Stage Four: Complexity and Disappointment. Unfortunately, many solutions depend on people – and people are, well, people. Oswald Chambers wrote it this way, “You may talk about the nobility of human nature, but there is something in human nature which will laugh in the face of every ideal you have.” Soon we discover all problems are connected in one way or another. We cannot isolate any one issue without addressing a host of others that spread quickly to an entire network of economic, social, physical, medical and spiritual causes. It’s a complex web that is constantly changing.
When many donors come against the reality of how complex issues are and how often the very people doing the work are self-interested and deceitful, they walk away looking for another ministry with easier solutions and fewer flaws. This stage is the watershed for many donors. As New York Times opinion writer David Brooks wrote recently, “Great and small enterprises often have two births: first in purity, then in maturity.” We can choose to press on or walk away.
Stage Five: Revelation. In the final scene of Flannery O’Connor’s short story, “Revelation,” she describes a vision of the main character, Mrs. Turpin, who always thought of herself as a decent person compared to others. Mrs. Turpin always tried to help others and was constantly astonished at their resistance: “Help them you must, but help them you couldn’t.”

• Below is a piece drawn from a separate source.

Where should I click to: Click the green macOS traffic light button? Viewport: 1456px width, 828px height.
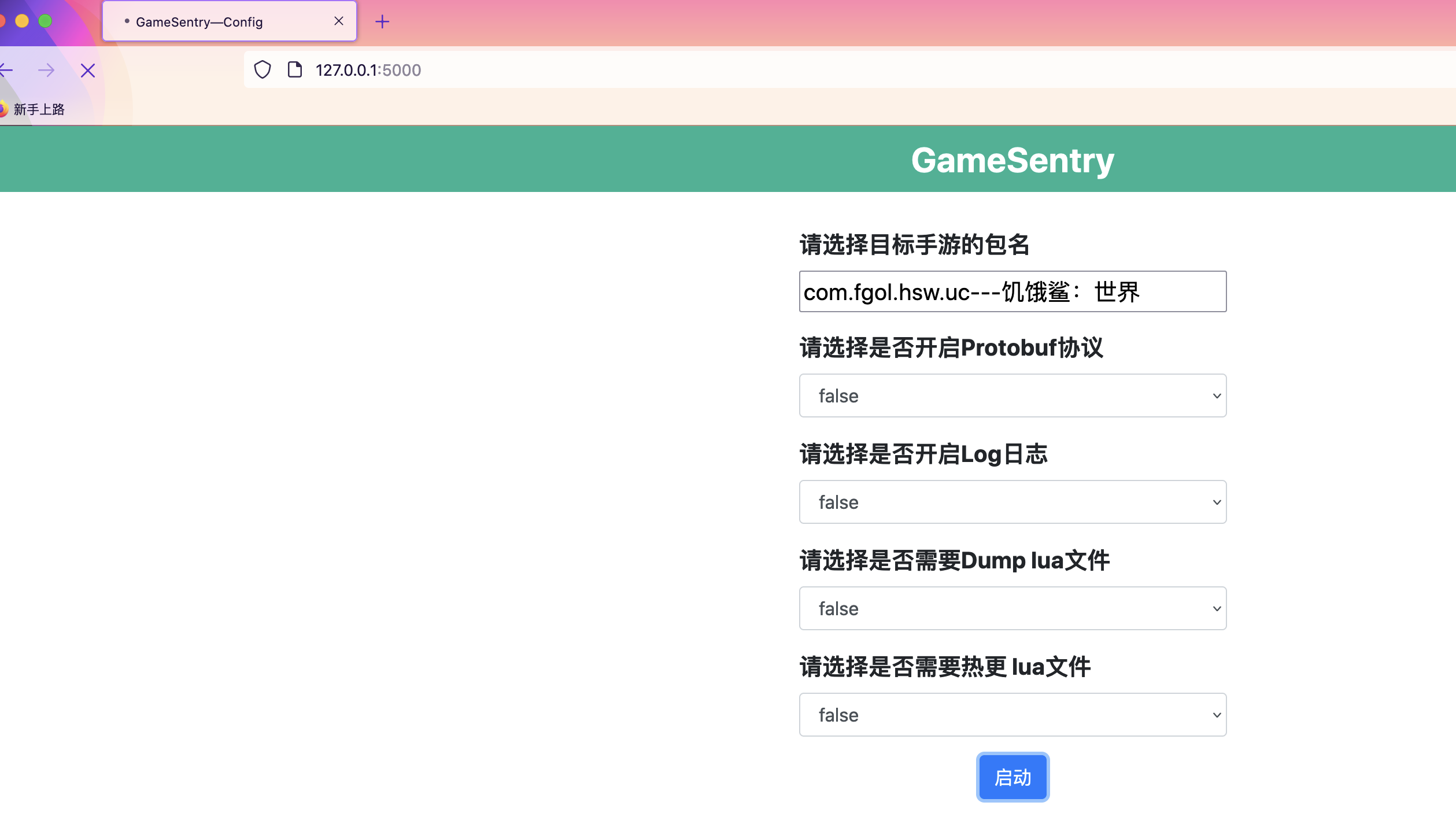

In this vision, Mrs. Turpin sees the do-gooders and decent people lined up as Paul describes in 1 Corinthians 3:10-13 where the fire tests the quality of our work. O’Connor writes, “They were marching behind the others with great dignity, accountable as they had always been for good order and common sense and respectable behavior…Yet she could see by their shocked and altered faces that even their virtues were being burned away.” This is the moment you realize how little this is about our virtues and good works. It is about all of that being burned away and refining what remains.
Stage Six: Passion. Often we hear about “finding our passion” as being the beginning of discovering the meaning for our life and the focus of our giving. We are encouraged to explore what we feel passionate about and pursue that interest. In a way, this can be but another form of self-interest. We begin with ourselves.

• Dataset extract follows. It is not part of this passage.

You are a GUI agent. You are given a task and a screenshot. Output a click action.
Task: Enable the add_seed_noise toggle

I am intentionally placing passion as one of the later stages because I believe true passion is more like the passion of Christ. It is humility. It is not about how giving makes us feel or what impact we have. It is about the healthy self-forgetting C.S. Lewis describes: “True humility is not thinking less of yourself; it is thinking of yourself less.”
Our word “passion” comes from the Latin word, “pati.” It means to suffer and endure – not merely to have an interest. Passion is not about our finding fulfillment or focus but about emptying ourselves as Christ did. It is about sacrifice and being willing to be discomforted for the sake of continuing Christ’s work in the world. It is giving up what we consider beneficial to become like the one who serves.
The Apostle Paul says best, “Friends, don’t get me wrong. By no means do I count myself an expert in all of this, but I’ve got my eye on the goal, where God is beckoning us onward – to Jesus. I’m off and running, and I’m not turning back.” That’s the man I want to see in the mirror.